= Poiwan =

Poiwan is a village in the Aurangabad district of Bihar in India. The population is around 2,600, of which around 8% are Muslims.

== History ==
Poiwan is a very old village. According to a written record which is kept in this village only, it existed in the 17th century. It is said that first a Muslim zamindaar (minor king) ruled this village. After that, four Kshatriya (warrior clan) brothers came from the Mainpur district of Rajasthan to claim this village with the help of another local Hindu zamindar. Two of them died in that battle which they won finally. After that, this village remains a Hindu-dominated village.
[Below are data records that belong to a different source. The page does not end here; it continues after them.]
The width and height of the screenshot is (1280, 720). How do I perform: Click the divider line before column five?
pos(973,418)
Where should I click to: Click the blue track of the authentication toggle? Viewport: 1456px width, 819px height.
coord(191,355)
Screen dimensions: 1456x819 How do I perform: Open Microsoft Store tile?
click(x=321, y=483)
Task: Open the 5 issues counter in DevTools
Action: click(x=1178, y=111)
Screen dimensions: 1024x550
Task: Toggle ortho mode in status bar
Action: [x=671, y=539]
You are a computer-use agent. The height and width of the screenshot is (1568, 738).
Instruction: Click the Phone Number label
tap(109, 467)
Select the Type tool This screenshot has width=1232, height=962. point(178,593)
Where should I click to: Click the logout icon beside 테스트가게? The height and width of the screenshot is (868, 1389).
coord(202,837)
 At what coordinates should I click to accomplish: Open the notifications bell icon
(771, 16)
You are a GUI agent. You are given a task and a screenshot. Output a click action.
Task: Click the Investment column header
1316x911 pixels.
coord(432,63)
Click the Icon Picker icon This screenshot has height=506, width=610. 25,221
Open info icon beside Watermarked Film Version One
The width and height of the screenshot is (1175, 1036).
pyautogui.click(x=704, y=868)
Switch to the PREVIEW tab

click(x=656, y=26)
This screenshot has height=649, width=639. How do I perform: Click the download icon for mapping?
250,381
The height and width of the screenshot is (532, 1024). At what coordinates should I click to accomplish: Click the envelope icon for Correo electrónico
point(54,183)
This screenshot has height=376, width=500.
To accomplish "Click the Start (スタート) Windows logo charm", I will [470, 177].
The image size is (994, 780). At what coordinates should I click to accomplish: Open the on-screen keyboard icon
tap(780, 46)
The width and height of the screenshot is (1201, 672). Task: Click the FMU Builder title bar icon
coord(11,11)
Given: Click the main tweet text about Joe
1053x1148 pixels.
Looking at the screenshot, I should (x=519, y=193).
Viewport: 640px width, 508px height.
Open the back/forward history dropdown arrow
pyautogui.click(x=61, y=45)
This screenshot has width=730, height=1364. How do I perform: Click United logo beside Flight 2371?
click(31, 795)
There is an old small fort in the village commonly said by local people as gaadh, as well as a temple and a large water reservoir, the latter being used for fishing and as a water supply in the summer.
Poiwan has a government high school. There is one lord Radha Krishna temple built by Er Ajit Pratap Narayan Singh and her wife Sunita singh inaugurated by then governor of Nagaland Sri Nikhil kumar on 17-1-2011.

== Notable persons ==

- Dr. Anugrah Narayan Sinha (1887-1957), known as Bihar Vibhuti, statesman, Gandhian, freedom fighter, nationalist, role in the struggle for independence along with Mahatma Gandhi, first Deputy Chief Minister of Bihar
- Satyendra Narayan Sinha (1917-2006), also known as Chhote Saheb, former Chief Minister of Bihar, statesman and First Member of Parliament from Aurangabad, leading figure of Jayaprakash Narayan’s ‘complete revolution’ movement during the Emergency, son of Bihar Vibhuti.
- Nikhil Kumar (born 1941), Indian Police Service officer, Police Commissioner of Delhi, ex-governor of the states of Nagaland and Kerala, son of former Chief Minister of Bihar Satyendra Narayan Sinha.